A protein inhibited by GSK's Rukobia could be culprit behind HIV comorbidities, study suggests

Antiretroviral therapy, or ART, has made it possible for HIV-positive people to live just as long as those without the virus. But though their lifespans may be equal, healthspans are another matter: People with HIV start experiencing chronic health problems, like liver and heart disease, an average of 16 years earlier than their HIV-negative peers. 

Researchers have linked this gap to ongoing inflammation, which persists even when ART has suppressed the virus to undetectable levels. Now, new findings from researchers at the University of Montreal Hospital Research Centre suggest that a protein called gp120 might be a key culprit. They concluded that there is a case for using the gp120-inhibiting ART drug fostemsavir—marketed as Rukobia by GSK's subsidiary ViiV—beyond its indication for patients with multi-drug resistant HIV. 

Gp120 is found on the outer surface of HIV, which uses it to infect immune cells. The new study shows its presence may also contribute to chronic inflammation as well as mild heart disease and immune dysfunction. When the researchers measured gp120 levels in the plasma of 347 male and 39 female patients with HIV, all of whom had an undetectable viral load, they found that it was elevated in a third of them. Those patients were more likely to also have higher levels of inflammatory cytokines and low-grade coronary artery disease. 

“We’re showing that [gp120] acts as a toxin and is associated [with] chronic inflammation leading to comorbidities,” study lead Andrés Finzi, Ph.D., said in a press release

Given that fostemsavir works by inhibiting gp120, the researchers conducted studies on HIV-infected cells to see if it could reduce biomarkers related to chronic inflammation.
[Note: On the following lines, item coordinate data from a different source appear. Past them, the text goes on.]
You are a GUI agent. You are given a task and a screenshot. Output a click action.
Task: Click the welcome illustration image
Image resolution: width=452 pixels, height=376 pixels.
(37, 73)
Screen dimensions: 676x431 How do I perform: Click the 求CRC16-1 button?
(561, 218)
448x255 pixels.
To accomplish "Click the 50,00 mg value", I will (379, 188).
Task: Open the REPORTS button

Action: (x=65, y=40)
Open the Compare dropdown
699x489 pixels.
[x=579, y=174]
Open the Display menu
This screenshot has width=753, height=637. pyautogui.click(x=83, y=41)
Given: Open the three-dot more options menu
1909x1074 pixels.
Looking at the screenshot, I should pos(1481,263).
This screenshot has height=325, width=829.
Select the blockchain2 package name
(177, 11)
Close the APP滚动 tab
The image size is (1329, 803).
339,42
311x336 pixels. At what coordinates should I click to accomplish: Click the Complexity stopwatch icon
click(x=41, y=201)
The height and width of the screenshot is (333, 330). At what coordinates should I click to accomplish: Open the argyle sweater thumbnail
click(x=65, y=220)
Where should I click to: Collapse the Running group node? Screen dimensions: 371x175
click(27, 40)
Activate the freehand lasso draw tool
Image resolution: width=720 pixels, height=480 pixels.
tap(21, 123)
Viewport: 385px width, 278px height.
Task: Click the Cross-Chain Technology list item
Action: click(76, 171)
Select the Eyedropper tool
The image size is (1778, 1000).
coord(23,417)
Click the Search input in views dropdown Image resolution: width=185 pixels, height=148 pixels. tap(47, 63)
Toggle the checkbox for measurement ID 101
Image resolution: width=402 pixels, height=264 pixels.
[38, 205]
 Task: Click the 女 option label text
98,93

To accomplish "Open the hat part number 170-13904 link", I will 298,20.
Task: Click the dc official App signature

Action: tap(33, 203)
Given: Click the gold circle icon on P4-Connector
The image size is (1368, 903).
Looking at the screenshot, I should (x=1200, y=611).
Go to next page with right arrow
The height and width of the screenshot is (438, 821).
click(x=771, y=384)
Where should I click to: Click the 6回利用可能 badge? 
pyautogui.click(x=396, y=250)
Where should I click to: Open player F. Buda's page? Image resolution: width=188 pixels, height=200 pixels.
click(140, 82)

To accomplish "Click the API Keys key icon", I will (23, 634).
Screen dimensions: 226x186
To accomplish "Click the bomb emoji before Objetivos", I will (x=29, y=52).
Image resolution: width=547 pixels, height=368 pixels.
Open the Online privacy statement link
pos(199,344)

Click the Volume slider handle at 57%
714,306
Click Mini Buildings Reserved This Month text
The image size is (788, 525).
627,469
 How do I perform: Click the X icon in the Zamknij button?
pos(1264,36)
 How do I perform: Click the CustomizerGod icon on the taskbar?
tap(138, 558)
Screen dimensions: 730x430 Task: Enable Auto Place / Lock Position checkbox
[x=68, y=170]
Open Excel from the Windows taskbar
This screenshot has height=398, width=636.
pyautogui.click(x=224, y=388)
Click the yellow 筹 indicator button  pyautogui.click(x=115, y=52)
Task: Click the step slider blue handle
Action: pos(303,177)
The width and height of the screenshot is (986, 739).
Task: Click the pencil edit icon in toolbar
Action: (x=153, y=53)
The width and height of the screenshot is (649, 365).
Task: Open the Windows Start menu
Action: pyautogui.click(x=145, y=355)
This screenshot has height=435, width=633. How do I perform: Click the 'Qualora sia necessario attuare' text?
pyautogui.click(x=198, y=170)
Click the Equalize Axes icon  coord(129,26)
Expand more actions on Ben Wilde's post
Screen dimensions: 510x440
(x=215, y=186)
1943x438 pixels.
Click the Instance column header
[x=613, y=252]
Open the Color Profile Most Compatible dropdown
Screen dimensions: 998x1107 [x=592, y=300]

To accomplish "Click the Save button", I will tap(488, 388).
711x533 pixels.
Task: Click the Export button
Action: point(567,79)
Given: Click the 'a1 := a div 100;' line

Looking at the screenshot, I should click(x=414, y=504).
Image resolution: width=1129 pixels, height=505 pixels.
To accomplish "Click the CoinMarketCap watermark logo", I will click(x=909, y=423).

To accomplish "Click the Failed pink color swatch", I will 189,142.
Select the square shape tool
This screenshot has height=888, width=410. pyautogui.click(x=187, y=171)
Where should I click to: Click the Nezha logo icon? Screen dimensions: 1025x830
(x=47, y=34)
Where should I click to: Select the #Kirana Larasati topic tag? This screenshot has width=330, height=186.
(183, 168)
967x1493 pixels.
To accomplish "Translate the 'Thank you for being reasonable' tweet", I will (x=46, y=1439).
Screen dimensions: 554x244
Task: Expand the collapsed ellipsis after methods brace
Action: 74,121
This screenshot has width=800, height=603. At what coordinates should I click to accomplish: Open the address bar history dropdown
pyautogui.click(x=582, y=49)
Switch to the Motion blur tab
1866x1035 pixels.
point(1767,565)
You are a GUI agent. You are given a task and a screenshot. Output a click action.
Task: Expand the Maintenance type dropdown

The results were positive enough to convince three Canadian health organizations, including the Canadian Institutes of Health Research, to fund a two-year clinical trial to see if the drug could stave off inflammation-linked comorbidities in patients when added to their existing ART treatments. 

"If our trial proves to be conclusive, there would be a paradigm shift in current treatment," Madeleine Durand, M.D., a senior author of the study and scientist at the University of Montreal research center, said in the press release. Personalizing ART regimens to add fostemsavir in patients with elevated gp120 levels "could relieve the burden of their comorbidities and improve their quality of life," she added. 

The trial will start in 2024 and will measure the progression of atherosclerosis along with changes in frailty and cognition, the press release said. It will include around 200 people; the researchers aim for half of them to be women.